COURSE OBJECTIVES • Formulate a plan for and complete a data science project from start (question) to finish (communication) • Explain and carry out descriptive, exploratory, inferential, and predictive analyses in Python • Communicate results concisely and effectively in reports and presentations • Identify and explain how to approach an unfamiliar data science task
CLASS TECHNOLOGY • Python (>= 3.6; Anaconda distribution) • Jupyter Notebooks • git and GitHub (option to use SourceTree, GitHub Desktop, or other GUI)

Individual Final Project Option 2 will be completed individually and has been designed to mimic the data science interview process. During data science interviews, applicants are often given a dataset, a question, and tasks and sent home to complete the task. This is what students who choose Option 2 will be asked to do. Monday night of Week 10, students will be given a dataset, a topic, and tasks to complete individually. Students will have until the Final Deadline to carry out the data science project on their own. For all aspects of this project, students will have full access to course materials, their own brains and information on the Internet but are not allowed to discuss their approach or analysis with any other humans (this includes, but is not limited to: family members, members of the class, friends, or people online).
Choosing this option Students who choose Option 2 will have to specify this choice via Google Form by the Friday of week 3 (see Course Schedule). One form will be submitted per individual.
Project Proposal Students who choose Option 2 will still submit a project proposal by the end of week 3 (see Course Schedule below) on GitHub. This will be completed individually on a topic of our choosing.
Final Project Survey Every individual in the class will provide feedback about their experience completing this option. Surveys will be completed individually and are due at the same time as your Final Project (date of the final at 11:59 PM).
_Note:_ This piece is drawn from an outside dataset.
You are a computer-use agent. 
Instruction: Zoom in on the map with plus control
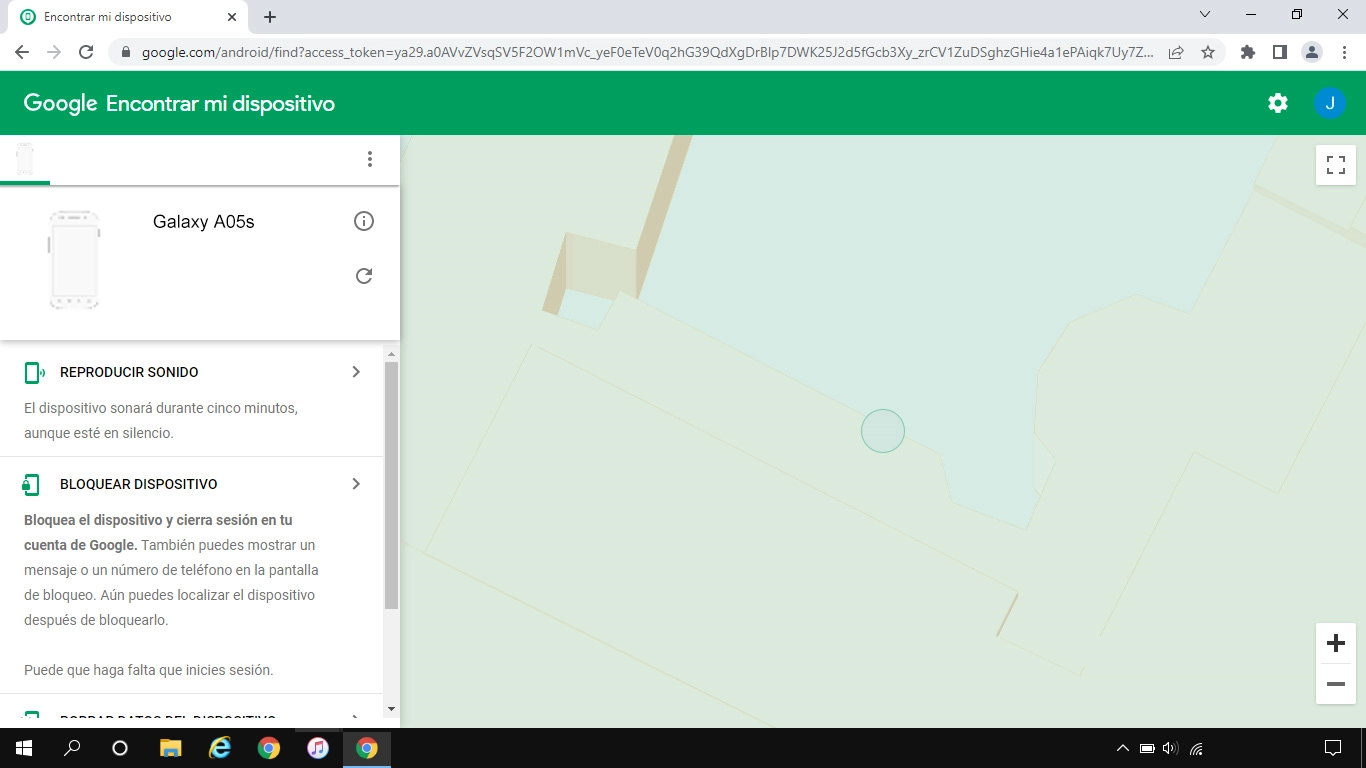[x=1335, y=643]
Final Project The final project will be a full, detailed data science report in the form of a Jupyter notebook that carries out an analysis from start to finish. This report will answer the data science question provided to you during finals week. You will have 5 days to complete your individual final project. We do not anticipate it taking you 5 days straight; however, we know you’ll have other finals to study for and take during this time. More details will be provided in class, but generally this report will include (1) background research and ethical considerations, (2) your data science question(s) and hypothesis/hypotheses, (3) data & data wrangling, (4) a descriptive & an exploratory data analysis, (5) your full analysis, (6) your results, and your (7) conclusion(s).